Soul Sides Volume One
he "Volume One" tag implies that this disc won't be the end-all soul mix, but a starting point, and that's a good way to take it. Music writer Oliver Wang pulls together 14 old (or at least old-fashioned) soul tracks from artists who the rest of us have largely ignored. The songs range from blue originals to true covers, and fit together largely by the fact that they're very, very good, and that Wang likes them.
Up-tempo numbers make up most of the disc's first half, but Charles May's piano and Annette May Thomas's voice ease us into the disc with a medium groove on "Keep My Baby Warm." I try not to choose my friends based on their musical tastes (and fortunately most of them don't either), but if you turned this song off my radio, I'd kick you out of the car without braking. Thomas makes a stand and a pledge, but the gospel-choir harmonies are the reward and the expression of that emotion.

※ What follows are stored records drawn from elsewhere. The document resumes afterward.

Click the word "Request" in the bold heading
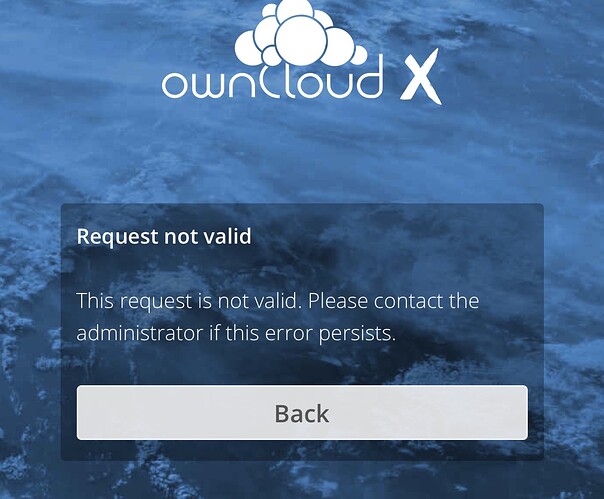pos(117,237)
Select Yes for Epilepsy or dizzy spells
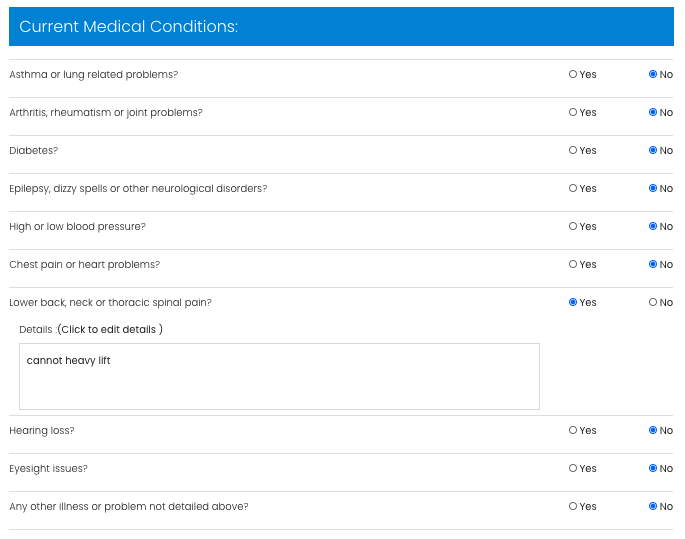Viewport: 685px width, 539px height. tap(573, 188)
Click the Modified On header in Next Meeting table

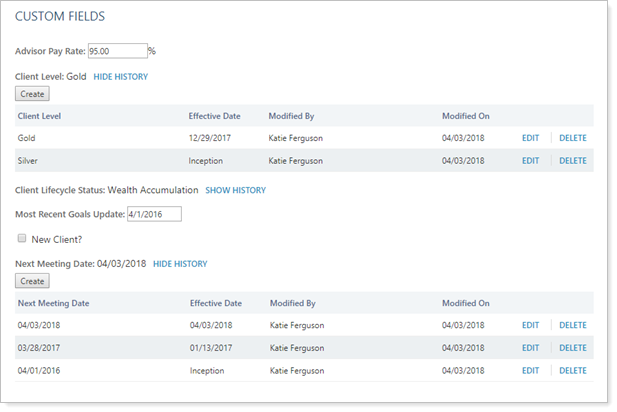click(465, 303)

The compilation might be the rare sort that deserves a track-by-track breakdown, but stopping to retrace bios, structures, etc., would dampen the enthusiasm that comes out. Soul Sides is bound to put you on a quest to track down more music from these artists, and that's what's going to stop your smiling (but not your bopping). Lee Moses, whose "Time and Place" uses bongos and blurting horns to stand out even here, remains more elusive than the one-armed killer and less-photographed than Thomas Pynchon. He seemed to make a brief appearance 40 years ago, cut at least one killer track, and then removed himself from history.

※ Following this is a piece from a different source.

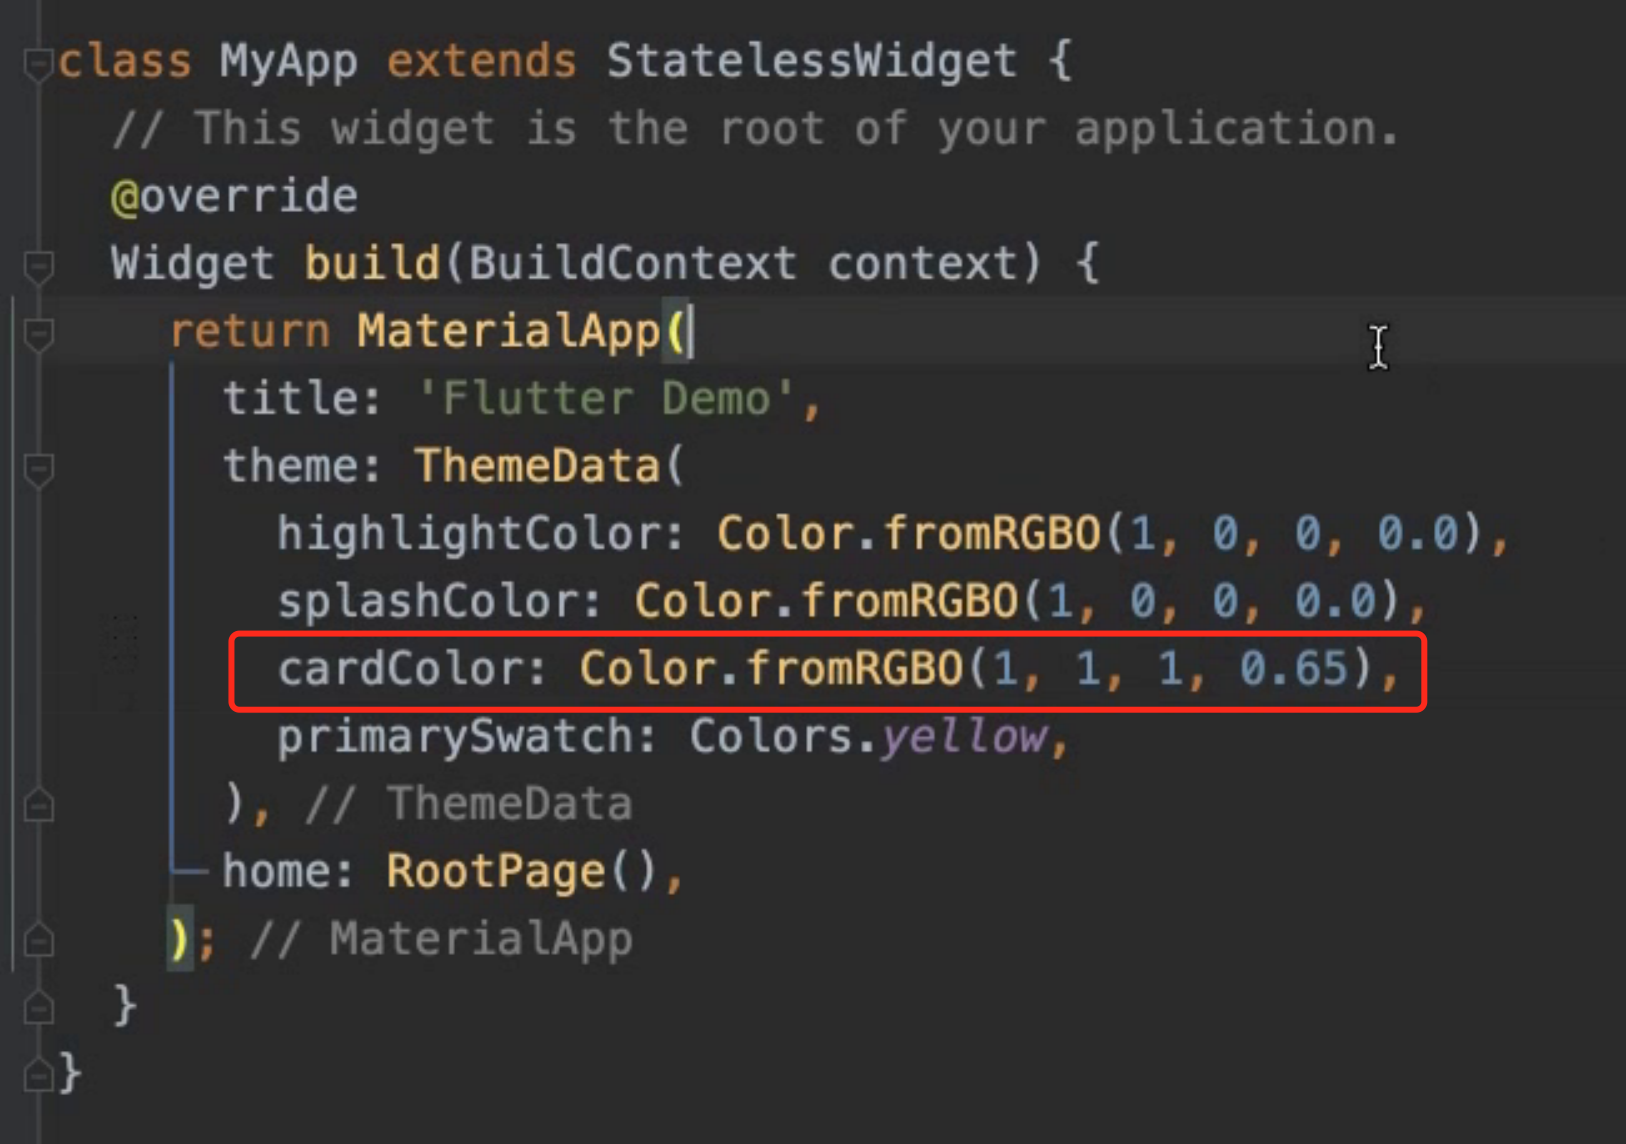
Task: Click the fold-end marker beside // MaterialApp
Action: coord(38,940)
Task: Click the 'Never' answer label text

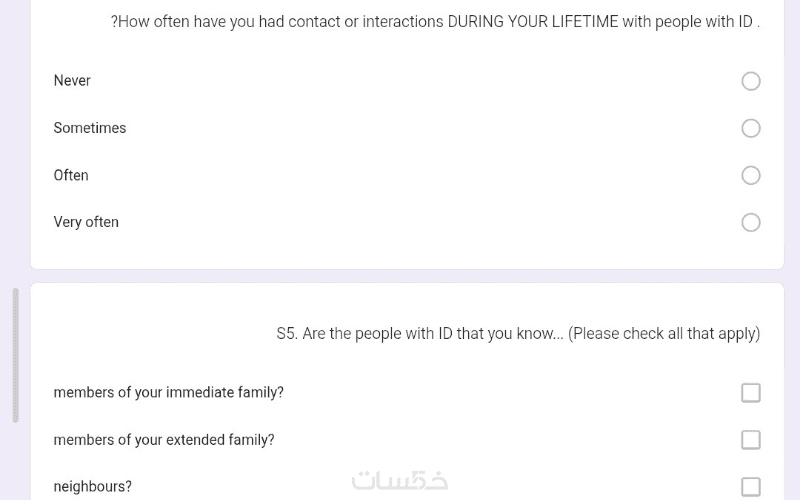Action: (72, 81)
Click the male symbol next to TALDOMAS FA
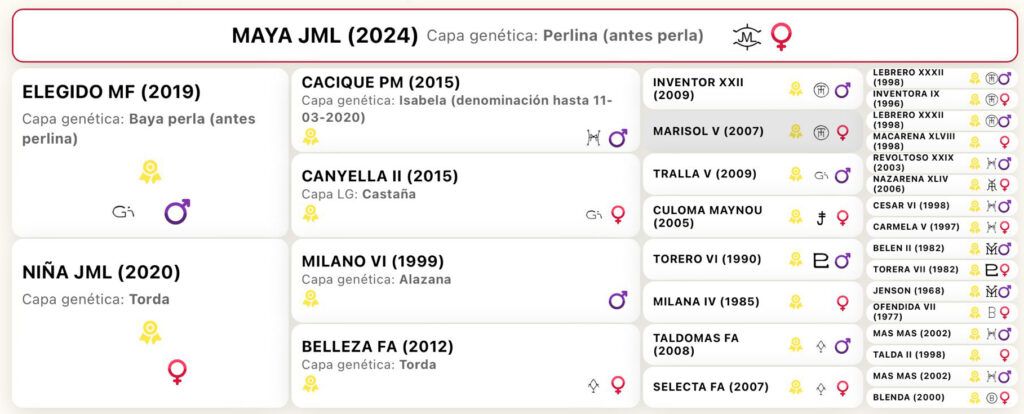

If the artists are mystery-enshrouded, some of the songs aren't. Wang includes a strong cover of John Lennon's "Jealous Guy" by Donny Hathaway, and he cleverly sandwiches it between "Piece of My Heart" and "What a Man," neither of which, surprisingly is a cover. Janis Joplin made the former famous, and a staple among teens discovering classic rock, but Erma Franklin (Aretha's sister) did an original that lacks the vocal squelch, but outdoes the San Francisco wail of the cover. At one time Salt-N-Pepa owned "What a Man," but they had to spell out that "he keeps it on until the break of dawn." Linda Lyndell simply has it better.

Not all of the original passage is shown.